### Exercise prompt
The expected output is every entry, repeated exactly.

================

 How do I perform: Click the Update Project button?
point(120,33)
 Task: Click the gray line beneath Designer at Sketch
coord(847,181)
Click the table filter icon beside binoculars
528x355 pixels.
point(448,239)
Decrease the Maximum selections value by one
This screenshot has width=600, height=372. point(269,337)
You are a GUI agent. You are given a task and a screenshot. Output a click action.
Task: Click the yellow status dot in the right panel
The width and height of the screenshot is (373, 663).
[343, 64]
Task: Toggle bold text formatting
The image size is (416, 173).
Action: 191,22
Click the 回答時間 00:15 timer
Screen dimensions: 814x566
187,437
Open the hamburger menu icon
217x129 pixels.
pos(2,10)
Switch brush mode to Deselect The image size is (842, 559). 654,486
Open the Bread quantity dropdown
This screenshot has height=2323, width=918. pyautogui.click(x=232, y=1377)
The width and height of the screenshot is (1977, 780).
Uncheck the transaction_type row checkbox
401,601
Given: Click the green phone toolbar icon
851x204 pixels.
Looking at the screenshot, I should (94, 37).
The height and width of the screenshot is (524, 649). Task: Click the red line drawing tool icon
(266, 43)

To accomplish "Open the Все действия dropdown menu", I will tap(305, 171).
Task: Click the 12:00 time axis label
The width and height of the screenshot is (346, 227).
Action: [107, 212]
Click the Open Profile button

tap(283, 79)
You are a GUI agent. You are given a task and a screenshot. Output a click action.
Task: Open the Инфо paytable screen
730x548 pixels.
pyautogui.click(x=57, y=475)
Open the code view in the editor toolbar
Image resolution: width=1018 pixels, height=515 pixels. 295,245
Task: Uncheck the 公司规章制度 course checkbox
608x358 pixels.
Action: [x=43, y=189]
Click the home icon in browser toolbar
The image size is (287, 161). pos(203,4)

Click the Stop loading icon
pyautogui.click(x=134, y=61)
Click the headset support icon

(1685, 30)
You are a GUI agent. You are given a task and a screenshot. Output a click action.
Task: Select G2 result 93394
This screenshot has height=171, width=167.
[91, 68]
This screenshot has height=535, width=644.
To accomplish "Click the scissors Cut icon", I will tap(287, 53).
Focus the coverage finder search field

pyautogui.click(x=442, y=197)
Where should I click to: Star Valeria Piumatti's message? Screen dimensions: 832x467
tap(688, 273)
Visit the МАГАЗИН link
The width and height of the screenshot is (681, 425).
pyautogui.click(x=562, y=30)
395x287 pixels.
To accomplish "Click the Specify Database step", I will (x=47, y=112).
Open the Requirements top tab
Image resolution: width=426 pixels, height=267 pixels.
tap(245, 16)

================

### Exercise output
 How do I perform: Click the Update Project button?
point(120,33)
 Task: Click the gray line beneath Designer at Sketch
coord(847,181)
Click the table filter icon beside binoculars
528x355 pixels.
point(448,239)
Decrease the Maximum selections value by one
This screenshot has width=600, height=372. point(269,337)
You are a GUI agent. You are given a task and a screenshot. Output a click action.
Task: Click the yellow status dot in the right panel
The width and height of the screenshot is (373, 663).
[343, 64]
Task: Toggle bold text formatting
The image size is (416, 173).
Action: 191,22
Click the 回答時間 00:15 timer
Screen dimensions: 814x566
187,437
Open the hamburger menu icon
217x129 pixels.
pos(2,10)
Switch brush mode to Deselect The image size is (842, 559). 654,486
Open the Bread quantity dropdown
This screenshot has height=2323, width=918. pyautogui.click(x=232, y=1377)
The width and height of the screenshot is (1977, 780).
Uncheck the transaction_type row checkbox
401,601
Given: Click the green phone toolbar icon
851x204 pixels.
Looking at the screenshot, I should (94, 37).
The height and width of the screenshot is (524, 649). Task: Click the red line drawing tool icon
(266, 43)

To accomplish "Open the Все действия dropdown menu", I will tap(305, 171).
Task: Click the 12:00 time axis label
The width and height of the screenshot is (346, 227).
Action: [107, 212]
Click the Open Profile button

tap(283, 79)
You are a GUI agent. You are given a task and a screenshot. Output a click action.
Task: Open the Инфо paytable screen
730x548 pixels.
pyautogui.click(x=57, y=475)
Open the code view in the editor toolbar
Image resolution: width=1018 pixels, height=515 pixels. 295,245
Task: Uncheck the 公司规章制度 course checkbox
608x358 pixels.
Action: [x=43, y=189]
Click the home icon in browser toolbar
The image size is (287, 161). pos(203,4)

Click the Stop loading icon
pyautogui.click(x=134, y=61)
Click the headset support icon

(1685, 30)
You are a GUI agent. You are given a task and a screenshot. Output a click action.
Task: Select G2 result 93394
This screenshot has height=171, width=167.
[91, 68]
This screenshot has height=535, width=644.
To accomplish "Click the scissors Cut icon", I will tap(287, 53).
Focus the coverage finder search field

pyautogui.click(x=442, y=197)
Where should I click to: Star Valeria Piumatti's message? Screen dimensions: 832x467
tap(688, 273)
Visit the МАГАЗИН link
The width and height of the screenshot is (681, 425).
pyautogui.click(x=562, y=30)
395x287 pixels.
To accomplish "Click the Specify Database step", I will (x=47, y=112).
Open the Requirements top tab
Image resolution: width=426 pixels, height=267 pixels.
tap(245, 16)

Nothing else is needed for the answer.